THIS was when I felt best about myself... I dont' want to forget that feeling!!
so, today was a flop sort of day for me, I need to figure out what it is that is going on
i am pumped up about this new year and all the opportunities ahead of me, I am excited to work hard, lose weight, change my body and my life
i am motivated, i am inspired, i am wanting this like mad yet i am lacking the drive to get myself to DO it
no will power - not sure why?
i am tired of gaining and losing the same 10 lbs over and over and over
i have been fluctuating from 220 to 230 for over a year now
i want back down to 209...and less
i want to JUMP out of bed at 4 or 5 or 6 a.m. to workout and feel excited to go do it
i want to plan and eat healthier and not be tempted by junk foods and treats and waking up at 1 a.m. for sugar crap
i want to consume my water and tea and not 100 cups of coffee per day....how the hell did I start that bad habit anyway???? ugh!

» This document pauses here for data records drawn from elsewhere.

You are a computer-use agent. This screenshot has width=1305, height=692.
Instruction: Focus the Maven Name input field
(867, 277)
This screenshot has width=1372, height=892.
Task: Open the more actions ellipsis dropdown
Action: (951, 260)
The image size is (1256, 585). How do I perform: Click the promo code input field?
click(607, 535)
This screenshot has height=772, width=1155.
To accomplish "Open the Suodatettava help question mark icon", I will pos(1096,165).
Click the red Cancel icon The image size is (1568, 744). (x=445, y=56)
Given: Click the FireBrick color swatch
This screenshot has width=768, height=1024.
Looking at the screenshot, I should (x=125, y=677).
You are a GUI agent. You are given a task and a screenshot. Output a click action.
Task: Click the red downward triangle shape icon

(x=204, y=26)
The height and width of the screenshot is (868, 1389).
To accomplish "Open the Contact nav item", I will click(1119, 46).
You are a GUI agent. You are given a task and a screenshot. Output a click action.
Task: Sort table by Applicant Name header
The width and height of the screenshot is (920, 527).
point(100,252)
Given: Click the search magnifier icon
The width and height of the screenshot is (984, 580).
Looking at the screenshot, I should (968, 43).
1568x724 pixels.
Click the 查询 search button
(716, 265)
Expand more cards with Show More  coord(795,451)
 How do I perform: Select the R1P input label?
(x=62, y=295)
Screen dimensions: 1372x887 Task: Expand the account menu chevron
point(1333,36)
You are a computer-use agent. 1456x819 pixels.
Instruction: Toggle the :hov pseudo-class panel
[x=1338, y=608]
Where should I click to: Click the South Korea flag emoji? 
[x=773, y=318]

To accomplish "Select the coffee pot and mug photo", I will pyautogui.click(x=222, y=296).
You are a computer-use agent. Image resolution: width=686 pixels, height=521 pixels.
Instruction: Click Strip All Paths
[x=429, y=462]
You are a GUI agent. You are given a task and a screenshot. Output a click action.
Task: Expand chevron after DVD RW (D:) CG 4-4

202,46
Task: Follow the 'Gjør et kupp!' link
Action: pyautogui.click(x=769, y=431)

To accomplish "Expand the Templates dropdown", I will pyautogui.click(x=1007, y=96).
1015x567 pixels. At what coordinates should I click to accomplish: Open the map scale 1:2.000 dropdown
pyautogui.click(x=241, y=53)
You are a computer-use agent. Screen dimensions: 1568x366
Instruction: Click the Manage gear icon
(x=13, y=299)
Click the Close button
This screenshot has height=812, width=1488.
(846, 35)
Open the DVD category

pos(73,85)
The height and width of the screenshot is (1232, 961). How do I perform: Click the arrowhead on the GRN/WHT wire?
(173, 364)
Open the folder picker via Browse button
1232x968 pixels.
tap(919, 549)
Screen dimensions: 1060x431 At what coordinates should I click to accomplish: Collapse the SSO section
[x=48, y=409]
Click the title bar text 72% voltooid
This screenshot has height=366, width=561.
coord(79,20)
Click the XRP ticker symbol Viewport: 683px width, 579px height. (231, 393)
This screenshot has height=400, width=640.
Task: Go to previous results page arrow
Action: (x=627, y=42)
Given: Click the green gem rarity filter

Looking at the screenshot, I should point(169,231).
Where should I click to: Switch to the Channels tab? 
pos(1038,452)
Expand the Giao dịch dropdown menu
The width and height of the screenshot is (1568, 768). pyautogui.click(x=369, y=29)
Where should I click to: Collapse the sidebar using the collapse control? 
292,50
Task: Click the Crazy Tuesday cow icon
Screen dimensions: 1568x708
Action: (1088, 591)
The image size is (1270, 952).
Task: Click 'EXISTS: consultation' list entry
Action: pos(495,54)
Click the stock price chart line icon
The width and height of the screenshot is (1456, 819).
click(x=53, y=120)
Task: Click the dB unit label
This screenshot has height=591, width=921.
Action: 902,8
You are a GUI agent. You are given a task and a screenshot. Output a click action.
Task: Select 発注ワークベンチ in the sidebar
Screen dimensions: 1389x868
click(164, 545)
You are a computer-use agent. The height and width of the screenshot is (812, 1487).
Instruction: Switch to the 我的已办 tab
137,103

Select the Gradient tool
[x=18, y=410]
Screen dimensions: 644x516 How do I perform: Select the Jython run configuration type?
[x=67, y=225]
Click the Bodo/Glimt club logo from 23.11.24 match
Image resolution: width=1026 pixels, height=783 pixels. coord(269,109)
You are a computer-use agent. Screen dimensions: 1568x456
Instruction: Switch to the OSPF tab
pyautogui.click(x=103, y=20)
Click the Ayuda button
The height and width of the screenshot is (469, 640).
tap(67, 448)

i want to fit in all these cute clothes in my closet and not pour myself in them or wear the same fewe things over and over bc they fit best :O(
i want to push through walls and barriers rather than let them push me down
i want to suceed not fail = i am TIRED of failing
i want to KNOCK OUT the 1/2 marathon, and run during Dani's soccer practices and run my legs of the sawtooth relay and the rim to rim = i want to make my family proud of me, I want to be proud of me! i want to prove to blake and lisa that all my "hype" is real - I want to run 5 miles straight! i want to do the p90x and other workouts and be able to DO all the moves I want to go hiking and swimming and jogging and boating and all these things SO BAD and not be the slacker at the end....
I am tired of dissapointing others - but i am tired of dissapointing ME.
how am I going to accomplish all this?
what steps do I need to take?
water
daily schedule
meal plans
self affirmations
goals set daily
get a vision of myself completing these things in my head
stop dissapointing MYSELF
I am doing this for me
I won't dissapoint you -
Darla ... I won't dissapoint you.
I won't quit. I will do it.
I won't dissaoint you. Darla.
say it enough IT might happen, right??